Narcan, the anti-overdose medicine, was used 12 times by the Fire Department, four times by police and once by a family member, Lawn said. On Monday, Watertown Police Lt. Dan Unsworth reported another Narcan save by a family member over the weekend, increasing the figures to 30 overdoses, and 18 saves using Narcan in 2016.
The numbers show that heroin and opiates continue to be a problem in Watertown.
The Watertown Police reported that through July 2015, the town had 43 overdoses, including six fatalities during that year.
From 2010-13, there were 19 drug related deaths in Watertown with 11 more that could have been caused by drugs, but were not officially designated that way.

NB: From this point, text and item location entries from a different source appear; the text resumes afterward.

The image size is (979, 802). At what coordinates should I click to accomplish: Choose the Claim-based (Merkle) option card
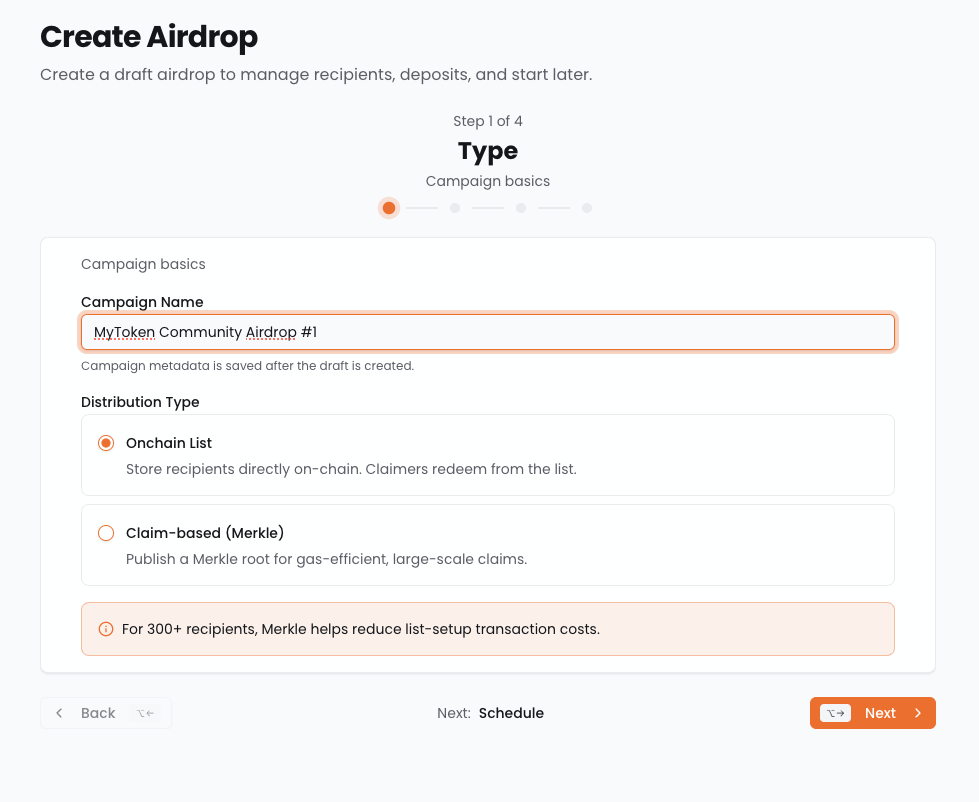click(487, 545)
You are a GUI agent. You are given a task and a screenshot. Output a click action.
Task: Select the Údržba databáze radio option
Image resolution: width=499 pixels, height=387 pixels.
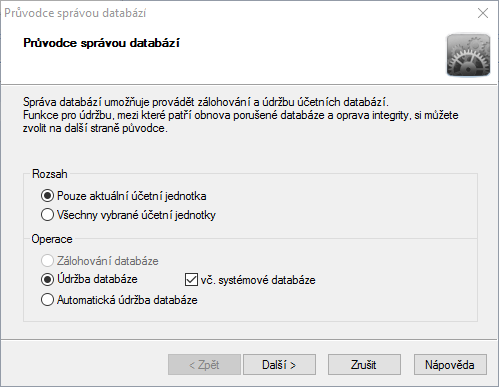pyautogui.click(x=47, y=279)
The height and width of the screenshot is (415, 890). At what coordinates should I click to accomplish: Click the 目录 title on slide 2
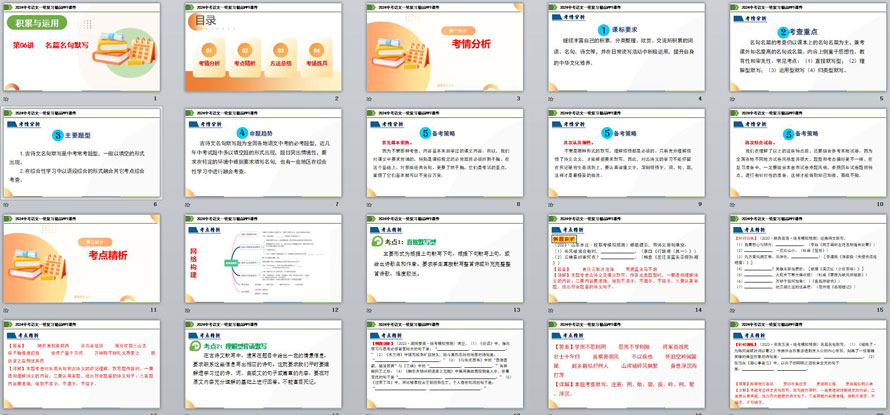[x=204, y=19]
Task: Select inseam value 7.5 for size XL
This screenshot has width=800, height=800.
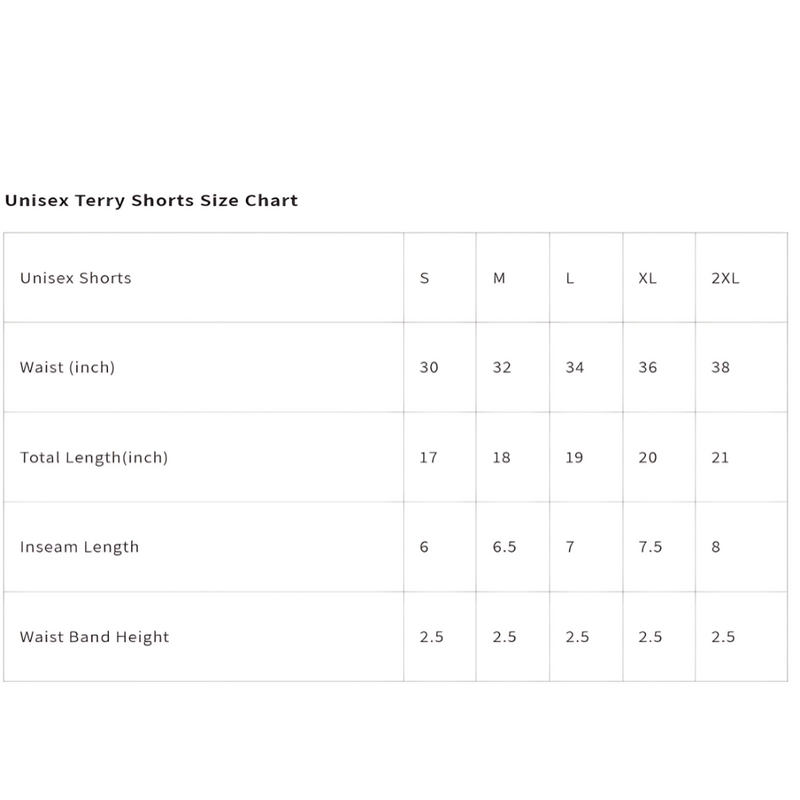Action: pos(650,547)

Narcan drug has been a lifesaver in Watertown. The Fire Department first began carrying it in 2014, and last year the Police Department’s patrol supervision also started carrying it.
This month, free Narcan was offered to families through a partnership between the Police and Fire departments, the Watertown Community Foundation and the town’s Social Services Resource Specialist at the Wayside Youth and Family Services. See details here.
While Narcan can prevent deaths, it does not abate the addiction. Some have argued the use of Narcan only prolongs the cycle of addiction, most notably Maine Gov. Paul LePage when he vetoed a bill that would allow pharmacists to give out Narcan without a prescription (the legislature later overturned his veto).
Lawn said he will leave those issues to others.
“That’s being debated,” Lawn said. “Our job is to respond to the (overdoses).”